Nicola Henderson (born 1993) is a British professional yachtswoman. In 2018, she became the youngest ever skipper to lead a team in the Clipper Round the World Yacht Race at the age of 25.

== Sailing career ==
Henderson began sailing aged 13. After spending a short period of time with the Sea Cadets, she decided to pursue a career in sailing. Following a season working with "Girls for Sail" (the UK's only all-female sailing school), Henderson skippered three ARC Trans Atlantic races, twice as youngest skipper in the race. She has raced three Caribbean seasons, skippered the RORC Caribbean 600, competed in two editions of the Fastnet Race, and gained further experience teaching and offshore racing in Europe. She was selected as skipper of Visit Seattle in the 2017/2018 Clipper Round the World Yacht Race.
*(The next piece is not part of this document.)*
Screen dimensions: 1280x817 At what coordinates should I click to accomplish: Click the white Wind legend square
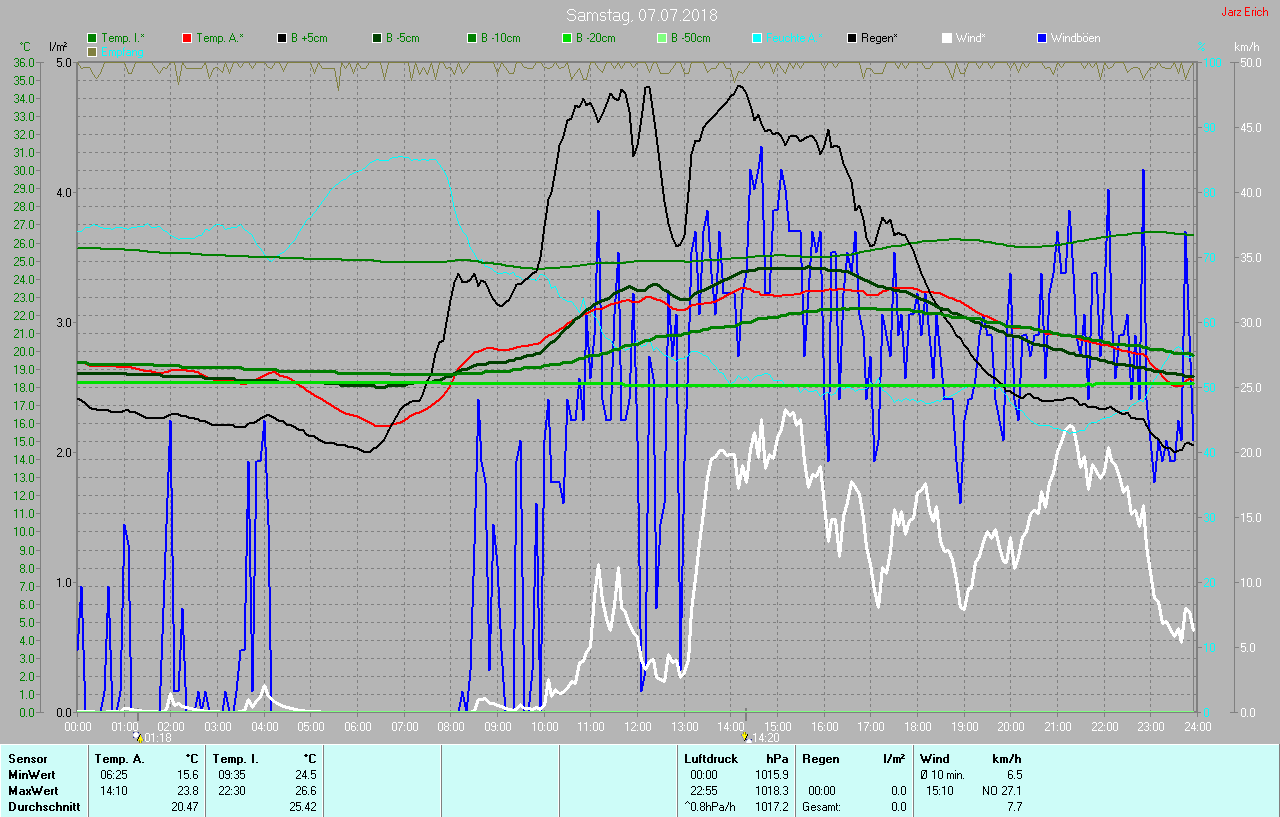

Two days after her 25th birthday, Henderson skippered Visit Seattle to second place in the 2017/2018 Clipper Round the World Yacht Race. She was the youngest skipper in the Clipper Round the World Yacht Race history. The same race saw Wendy Tuck become the first woman to win a round the world race.

Henderson will be a guest skipper on Maidens global voyage in 2018 in support of The Maiden Factor Foundation.

In June 2019, Henderson joined the winning team "Sail Like a Girl" to compete in the Race to Alaska, an engineless boat race from Port Townsend, Washington, to Ketchikan, Alaska.

In November 2019, she accompanied the environmental activist Greta Thunberg on her return voyage to Europe aboard the catamaran La Vagabonde.

== Personal life ==
Henderson is the daughter of former Conservative Minister of State for Skills and Apprenticeships Anne Milton.